Exercise requirements ::
In the entries that follow, the line with "Viewport: 981px width, 689px height." opens the range and the line with "Choose Chinese (Simplified)" closes it; repeat that range exactly, both lines included.

Task material ::
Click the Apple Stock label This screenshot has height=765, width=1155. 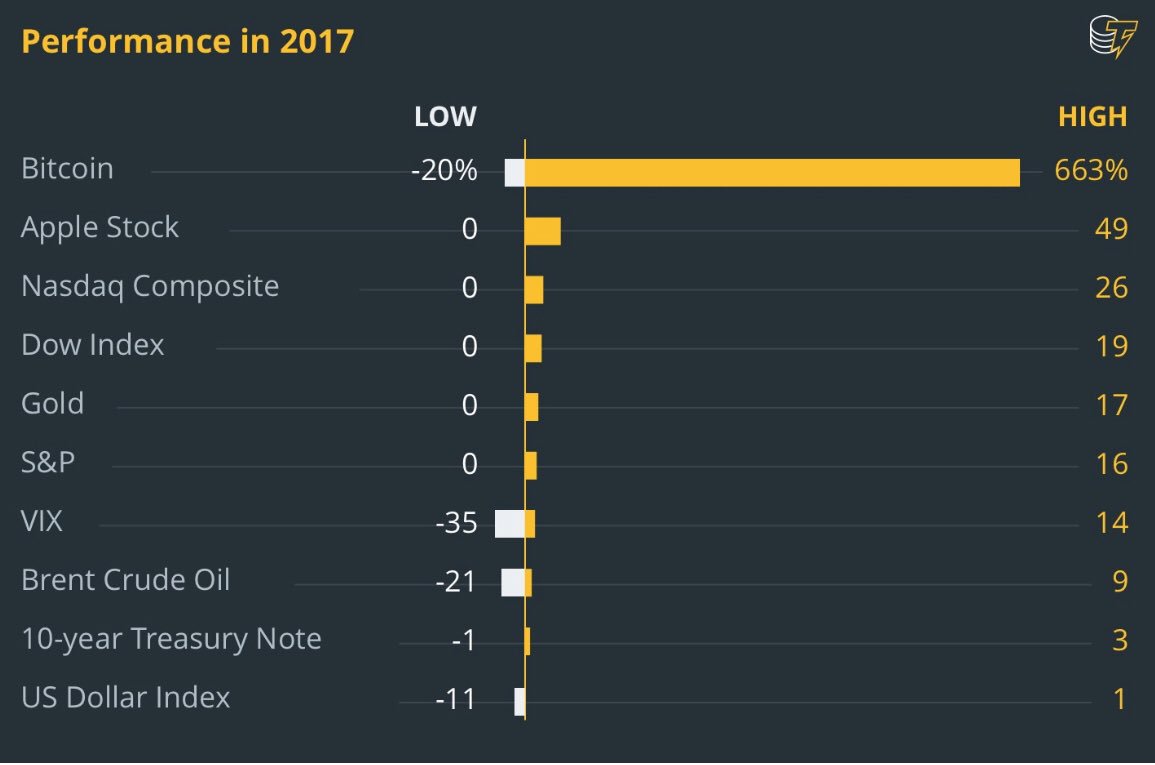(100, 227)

...

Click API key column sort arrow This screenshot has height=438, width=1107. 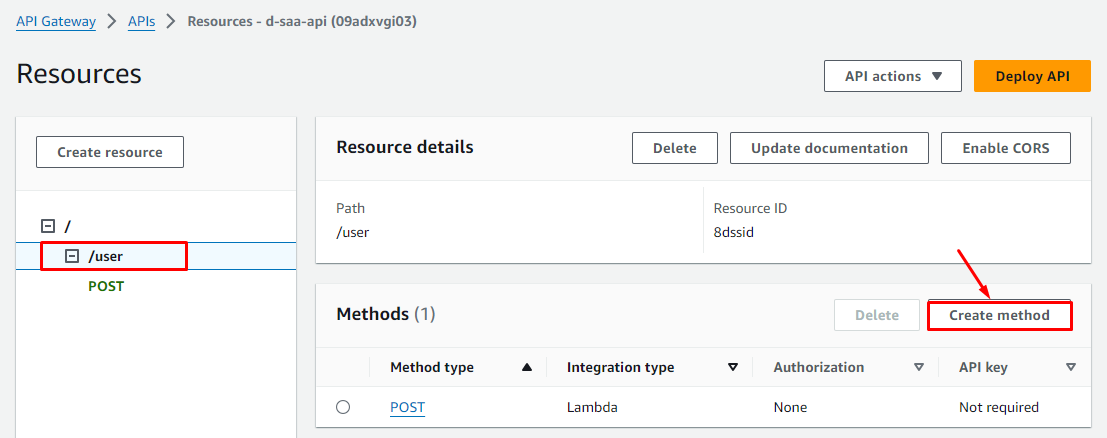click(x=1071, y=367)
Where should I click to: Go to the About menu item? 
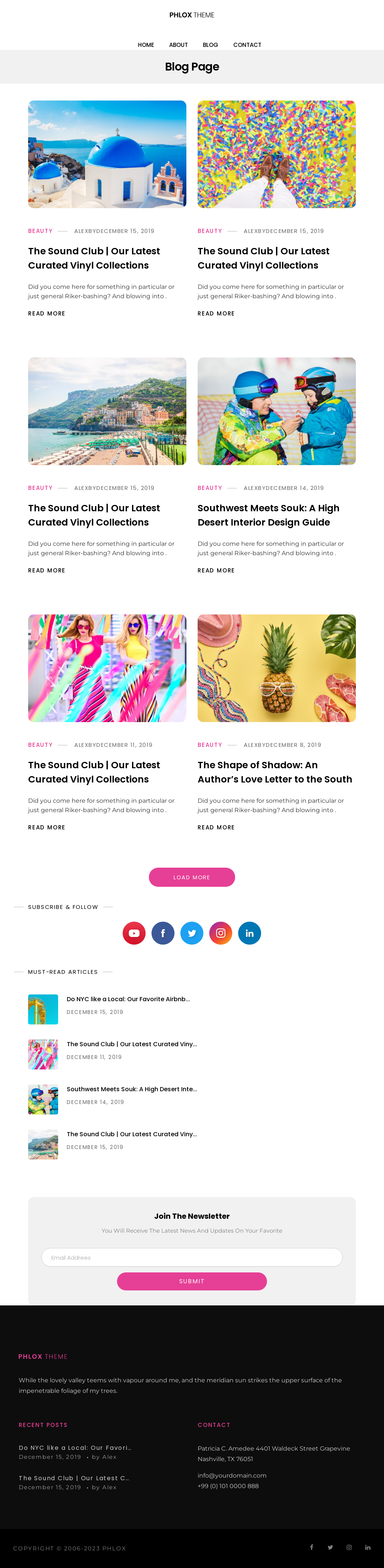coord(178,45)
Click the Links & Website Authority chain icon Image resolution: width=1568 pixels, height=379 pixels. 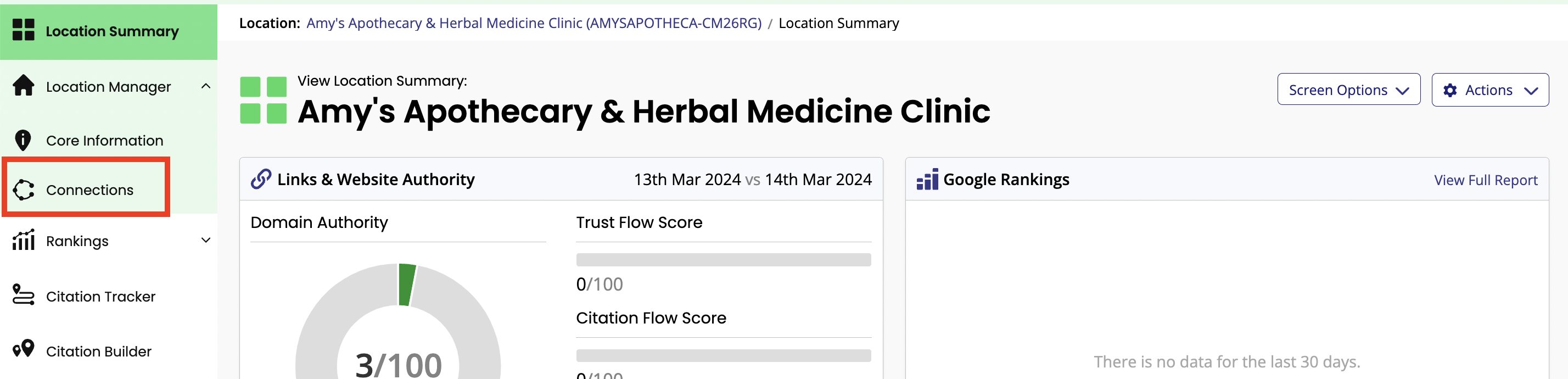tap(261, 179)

--

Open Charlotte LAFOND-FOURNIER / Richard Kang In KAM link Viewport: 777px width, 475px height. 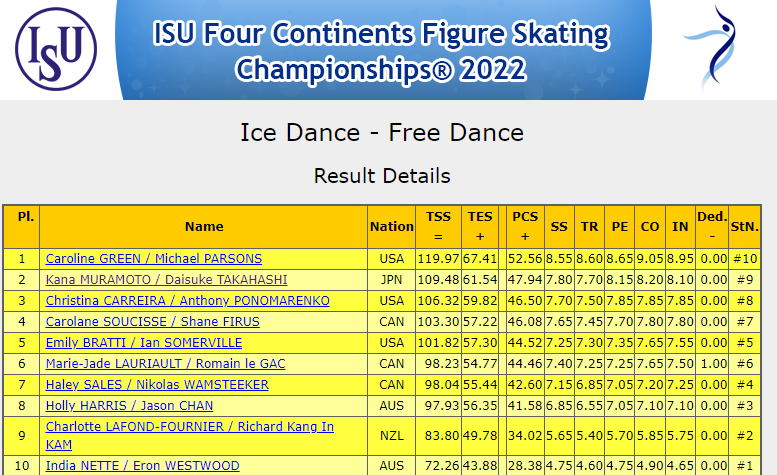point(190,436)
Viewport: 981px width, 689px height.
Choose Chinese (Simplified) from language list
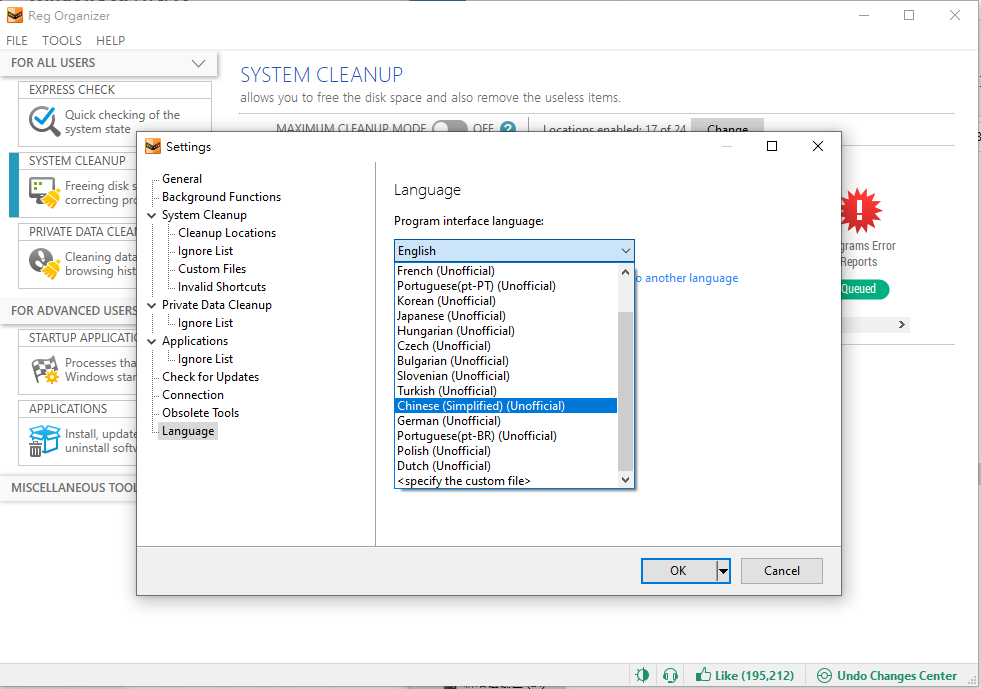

Response for this exercise ::
Viewport: 981px width, 689px height.
Choose Chinese (Simplified) from language list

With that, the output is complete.